Poetry roundup: Eggleton work worth the wait

A roundup of the latest in works of poetry reviewed by Hamesh Wyatt.

THE WILDER YEARS: SELECTED POEMS
David Eggleton
Otago University Press

David Eggleton. Photo: ODT files
David Eggleton. Photo: ODT files
David Eggleton began reciting poetry in the New Zealand rock-music scene of the early 1980s. He lives here in Dunedin and is the current New Zealand Poet Laureate. 

Eggleton is a regular performer in schools, universities, pubs, clubs and cafes. The “mad Kiwi ranter” has done us proud over the years, winning every literary award that it's possible to receive in this country.

The Wilder Years is long overdue. He has worked hard over the last 35 years and his poems teem with life as he zooms in and pans out.

Eggleton produces indelible lines, sensuous apprehension and extraordinary virtuosity.

This big book, over 300 pages, has poems being “soothing balms” that tell the reader they “are not alone in the world”.

Eight new poems include Two Mosques, Christchurch, fitting considering the outcry about a recently proposed film.

The Wilder Years is entertaining, infectious and a defining statement on one of our best.

The title poem begins:

Us, with our sewing, quilting, plumbing bees,
going hard yakker till the eleventh hour,
we'll be throwing on the barbie one more sacred cow,
and tossing the hoons mallowpuffs and macaroons
to keep them bemused between beers,
then hosing it all down with tanker milk...

SELECTED POEMS
Harry Ricketts
Victoria University Press

Harry Ricketts was born in London and studied English at Oxford University, before taking a position at Victoria University 40 years ago. He has written and edited more than 30 books, including 11 poetry collections.

This is vividly perceptive. Early Settlers Museum, Dunedin, with Tommy, 1989 concludes:

...And for once everything fits:
the bright morning, the lolloping dogs,
the sweet chocolate smells
from the Cadbury factory,
autumn staining the hills.

Ricketts is one of our finest and most original poets. Enjoy the humour, the retro panache and the many tributes to dead poets. Over the years he has mined the mysteries of the known world and found himself older, wiser and thoughtful.

RANGIKURA
Tayi Tibble
Victoria University Press

Rangikura is a fiery new work from Tayi Tibble. Her debut collection Poukahangatus (2018) contained beauty, activism, power and a rocking good feel. The indigenous force continues, as does the intimacy.

Life, love and living here in New Zealand are all covered. Te Araroa:

...This is what I remember.
Rising before daylight but wishing it away.
The sun coming up and the lid going on.
Uncles f....... up the reo they spent ages scraping together.
The heartbreaking habit of looking for her
laughing somewhere along the newspapered table.
Driving away, and in the rear-view mirror watching
my whole heart disappear into the whenua she grew up on.
No. That she grew up with. Not on.

Tibble is fun, brash, colourful and loud. Rangikura is an immersive trip.
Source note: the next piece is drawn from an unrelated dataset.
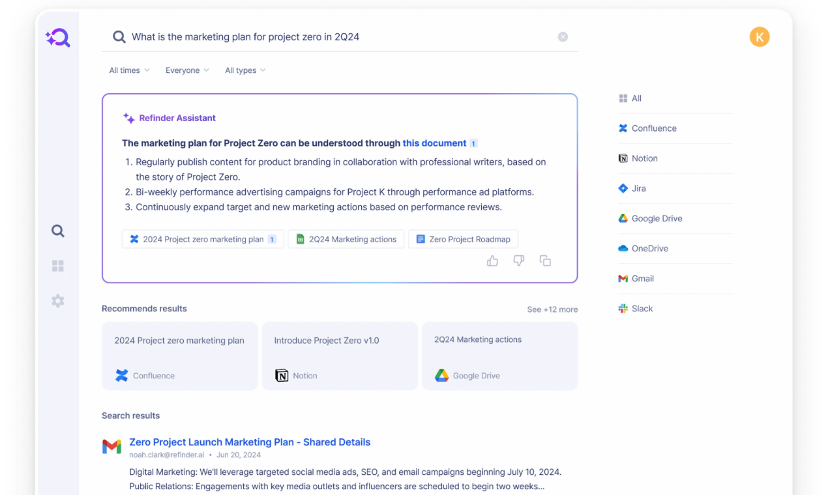Click the thumbs down feedback icon

519,261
THE LITTLE ACHE - A GERMAN NOTEBOOK
Ian Wedde
Victoria University Press

Ian Wedde is the author of more than 15 collections of poetry. This latest effort was written in 2013-14, when he was researching his novel The Reed Warbler. In Berlin and the north of Germany, Wedde's ancestors whisper to him. 14:

...I'm writing this in Berlin in winter
after walking in Treptower Park
in the snow among bare trees
next to the frozen river Spree
which is a long way from my good fortune
back there in Auckland in summer
where the pohutukawa will be shedding crimson flowers
into the flowing tide
at the bottom of Hamilton Road...

This is surreal, honest and moving. These are nervy, impassioned poems that search for happiness.

BRASS BAND TO FOLLOW
Bryan Walpert
Otago University Press

Bryan Walpert is a professor in creative writing at Massey University and Brass Band to Follow is his fourth collection of lyric poems.
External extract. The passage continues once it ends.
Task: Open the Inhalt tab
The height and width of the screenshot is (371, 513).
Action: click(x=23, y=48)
This latest lot are witty and perceptive. Walpert's poems are like photographs. Snapshot ends:

...the way a mirror bounces
back an image which travels
a distance twice, and time,
always faster than light,
makes us that much
older than we look,
the closest we come.

Walpert offers a plethora of extended moments of clarity.

PARTY LEGEND
Sam Duckor-Jones
Victoria University Press

I loved Sam Duckor-Jones' first book of poems People from the Pit Stand Up (2018). It was fresh, funny and had moments of insight.

His second does not quite reach those heights. Creation, God, political rhetoric are all part of this latest effort, but it misses something of the vulnerability of the debut. Relationships dominate many of these poems. Dear Citizen:

do you intend to read the news . do you intend to visit your
father . how much bubble wrap is required? . do you intend to
prepare a souffle . do you intend to hand over your heart .
how much bubble wrap is required? . we're running low . we
need to know . how much bubble wrap is required?

I know Duckor-Jones has more up his sleeve.